_Extrait retenu_:
□ □ □ □
Je vais faire plus court, ne vous inquiétez pas, mais je vais quand même répondre à la question de Babel, parce que c'est quand même la base.
Babel a écrit :
Citer :
Reste à savoir ce que veut dire : "Réfuter une hypothèse scientifique" (ou une théorie, chez Popper, puisque le statut y est le même)
Montrer que ses observations et/ou son raisonnement sont erronés?
Non
Il y a donc deux méthodes de validation d'une théorie.
La première est la méthode vérificationniste, la méthode "classique", c'est-à-dire celle de l'expérience.
Cette méthode dit en gros : Soit l'hypothèse T = [A -> B], toute chose étant égales par ailleurs, si pour tout A il y a B, alors j'ai une relation causale, cad une loi. Par conséquent, c'est le caractère
reproductible de l'expérience qui détermine la validité scientifique de la théorie, et qui me permet de l'élever au rang de loi.
A cela, Hume, philosophe anglais du XVIIIe, avait opposé un argument critique. En gros, Hume met en doute la relation causale : Qu'est-ce qui me certifie que la relation entre A et B est
nécessaire ? Si ça se trouve, j'ai simplement
l'habitude de voir B succéder à A dans le temps, et cette habitude, je l'ai faussement prise pour une relation de nécessité entre A et B, et donc une relation de causalité. Par conséquent, je ne peux pas en aucun cas être
certain de l'existence d'une relation de causalité, et donc, je ne peux raisonnablement pas élever cette relation que je constate entre A et B au rang de loi de la nature.
□ □ □ □
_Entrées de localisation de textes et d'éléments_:
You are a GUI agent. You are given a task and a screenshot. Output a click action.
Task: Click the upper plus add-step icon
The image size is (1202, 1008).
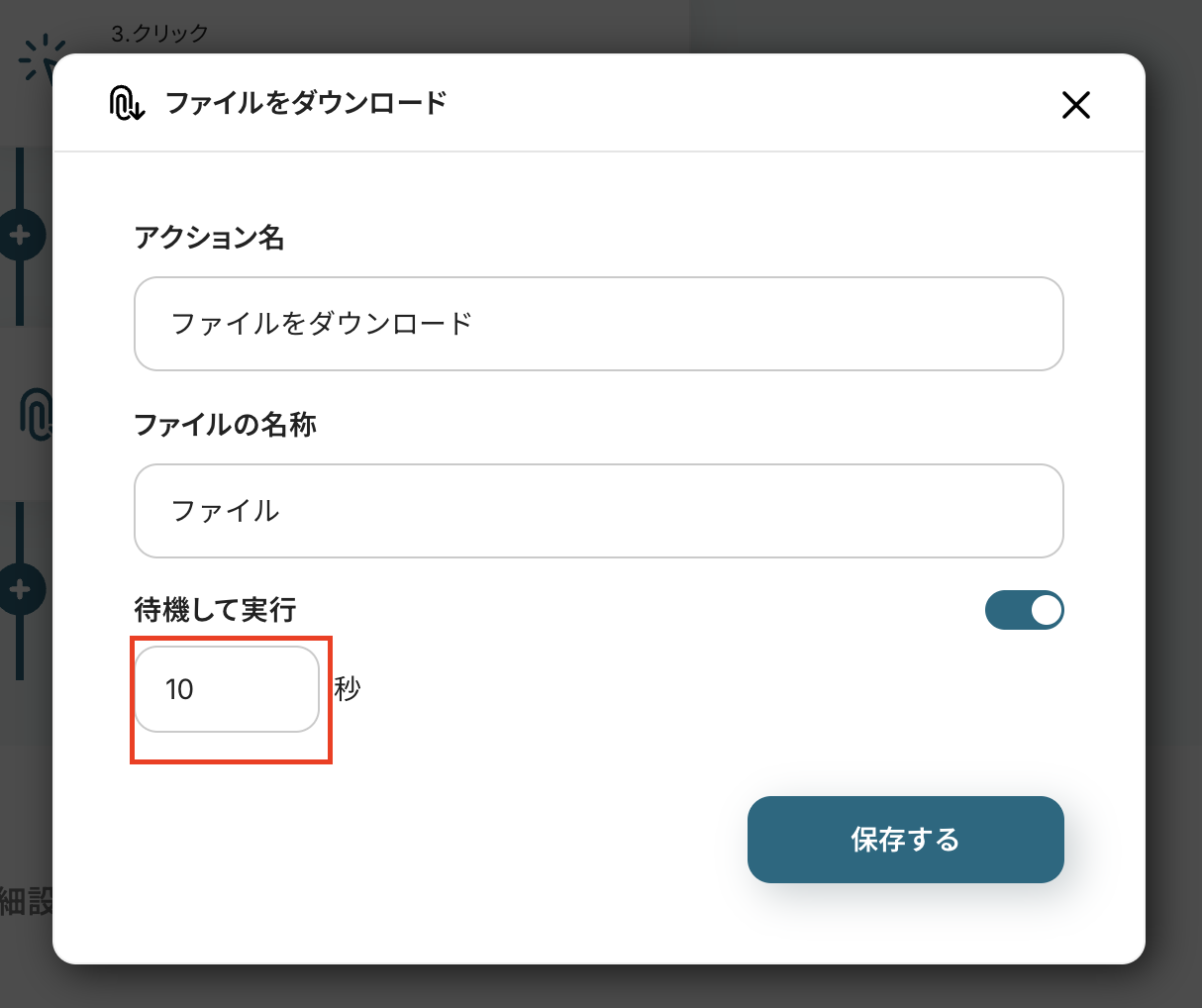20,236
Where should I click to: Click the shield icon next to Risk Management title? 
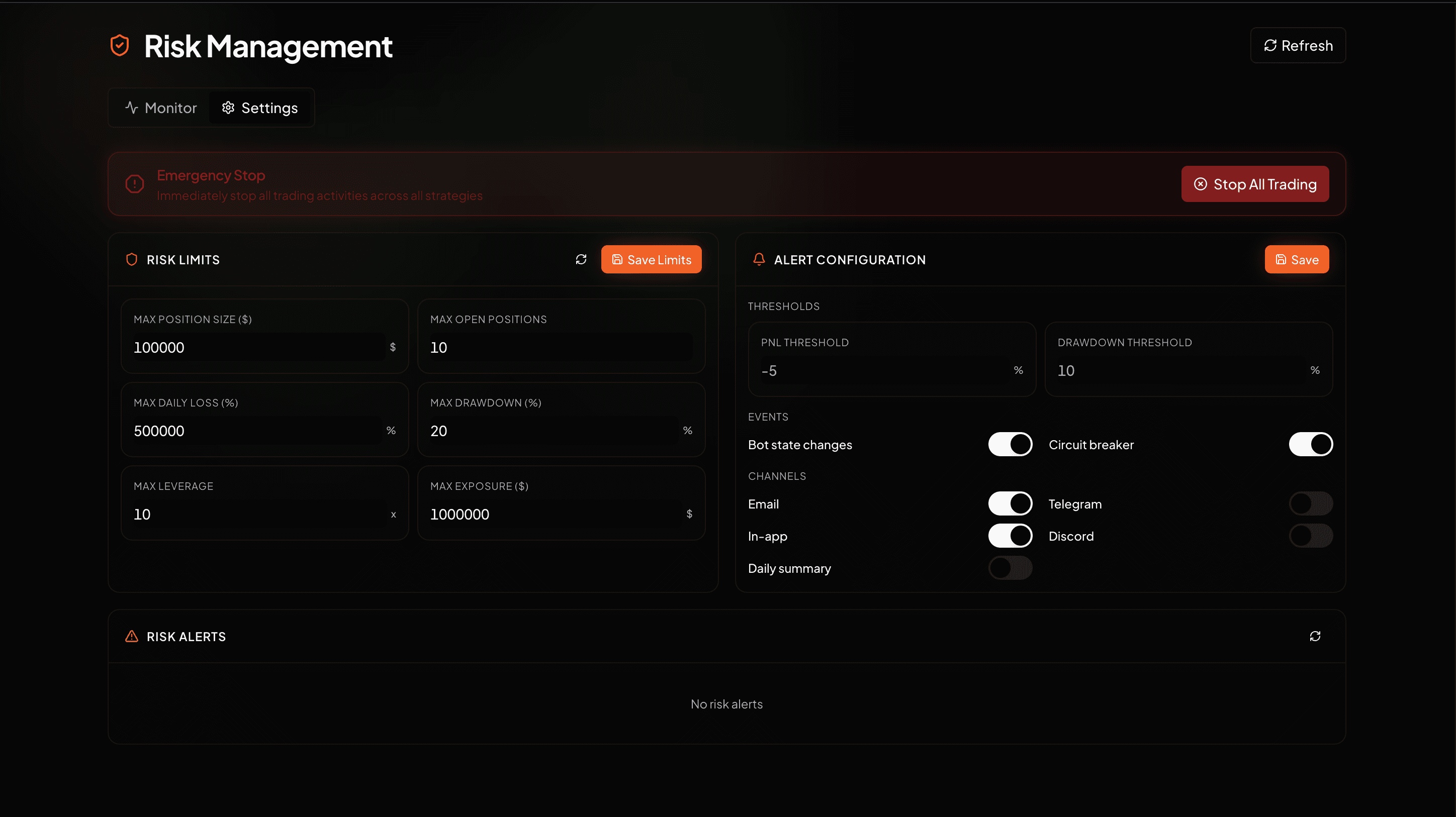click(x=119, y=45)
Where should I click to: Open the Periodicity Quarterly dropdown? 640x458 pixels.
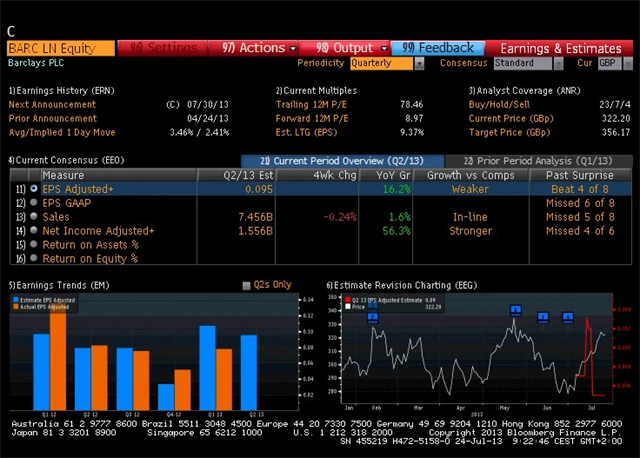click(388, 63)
□ □ □ □
_Travail demandé_:
Recopiez à l'identique, dans l'extrait sur la validation des théories, le passage qui s'ouvre sur les mots contenant « Babel a écrit » et se clôt sur « validation d'une théorie. ». Ces données sont sans lien avec l'extrait.

_Réponse attendue_:
Babel a écrit :
Citer :
Reste à savoir ce que veut dire : "Réfuter une hypothèse scientifique" (ou une théorie, chez Popper, puisque le statut y est le même)
Montrer que ses observations et/ou son raisonnement sont erronés?
Non
Il y a donc deux méthodes de validation d'une théorie.